For the last three months, I’ve been immersed in the process of creating color with natural dyes. This experience has felt fundamentally different from all my years of simply using color as part of my artmaking.
Somehow, being a part of the birthing process of well over a 100 colors has made me feel more deeply connected to the mysterious abstraction that is color.
I see now that color is a fundamental truth of the infinite matrix of the universe like…math. We can access it and partner with it in conscious ways to create this or that. Or we can simply marvel at it.
Color is not a means to an end. It’s an end in itself.
It’s strange and wonderful how color also serves as a channel of joy for so many of us humans. Color’s effect on most people is immediate and powerful. We all recognize that, but really—what IS that all about? Why does color affect us so deeply?
Perhaps color is an expression of an unconditional love emanating out of the nature of existence—calling us into the everything and saying, “You belong. You belong.”
Kicking it Old School
Completely immersing myself in learning how to create color with plants, insects, minerals and metal has been a truly intimate experience.

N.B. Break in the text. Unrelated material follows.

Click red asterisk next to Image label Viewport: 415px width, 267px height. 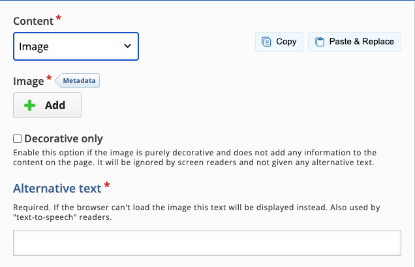(48, 80)
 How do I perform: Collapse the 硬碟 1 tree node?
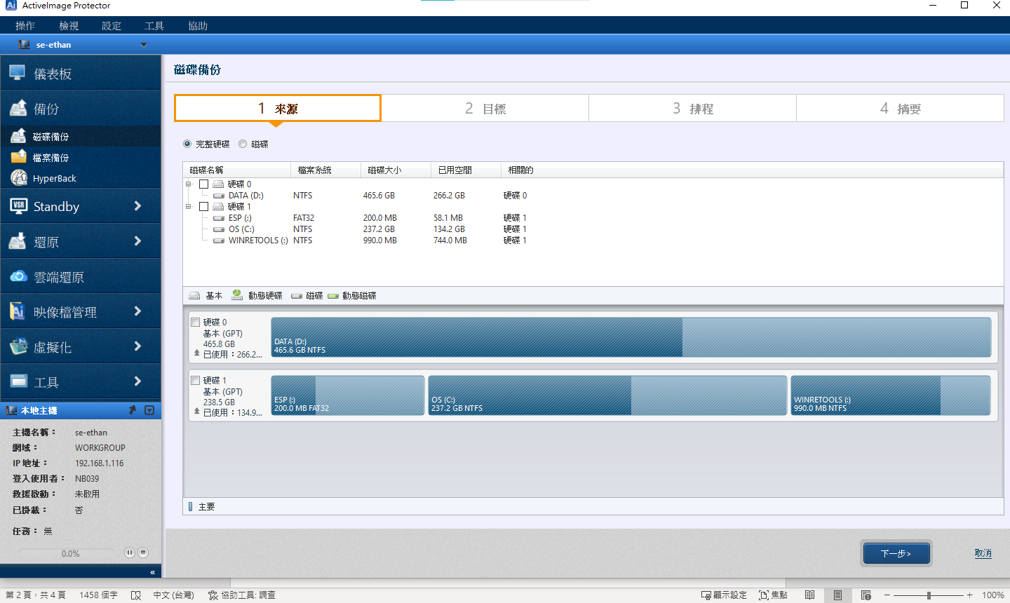click(189, 206)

And throughout, I kept marveling at the gentleness of the process. Creating color with natural dyes feels very different from my experiences using synthetic dyes. While synthetic dyes offer consistency and reliability, they have less nuance and depth than dyes created from plants and insects.

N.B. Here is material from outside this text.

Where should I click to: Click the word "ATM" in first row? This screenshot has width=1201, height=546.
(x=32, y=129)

It was also fascinating to learn how much we can almost endlessly extend and expand our palettes—by changing dye ratios yes, but also by shifting the colors with quick visits into indigo and diluted iron baths.
In the parlance of natural dyeing, iron often “saddens” a color which often results in beautiful muted tones or deeper values than can be achieved just with the dye alone. For instance, myrobalan (a nut) dyes fabric a kind of buttery yellow. But a dip in an iron bath afterward creates a beautiful grey, and a quick dip in indigo will create a lovely teal.

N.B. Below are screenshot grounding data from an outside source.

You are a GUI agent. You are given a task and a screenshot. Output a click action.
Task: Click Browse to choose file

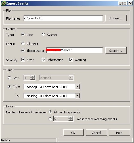pyautogui.click(x=116, y=18)
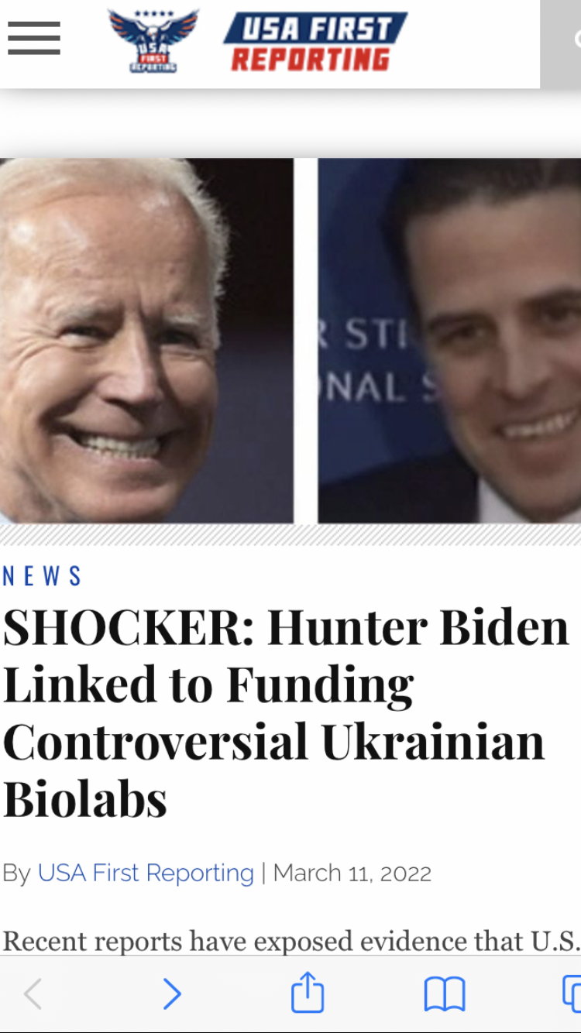Image resolution: width=581 pixels, height=1033 pixels.
Task: Open the hamburger navigation menu
Action: [x=34, y=38]
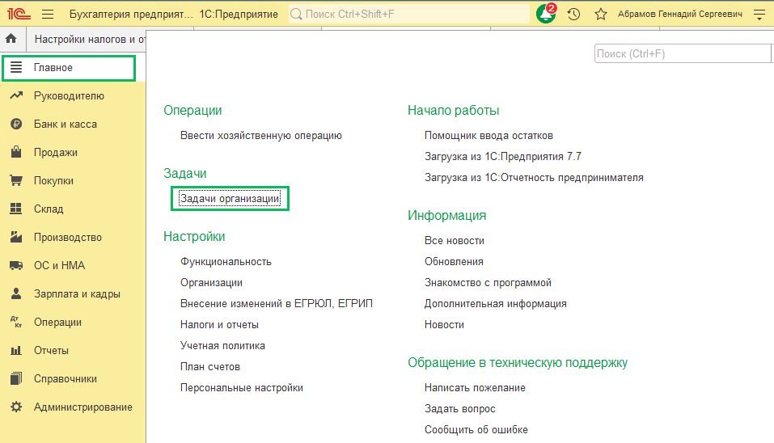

And exhausted dyed baths (that is, dye baths that have already been used but still have some residual color left) can produce colors that still look pretty rich. For instance, all the hankies in that silver bowl in the video (and below) were made using exhausted dye baths.

But the subtlety goes on. This range of very delicate pinky-browns to pale yellows and greens below was created from exhaust baths of exhaust baths of exhaust baths. The pinkish ones remind me of the colors old terra cotta pots—very vintage and soft.
Dye until you can dye no more.
I find the whole experience extremely old school and romantic.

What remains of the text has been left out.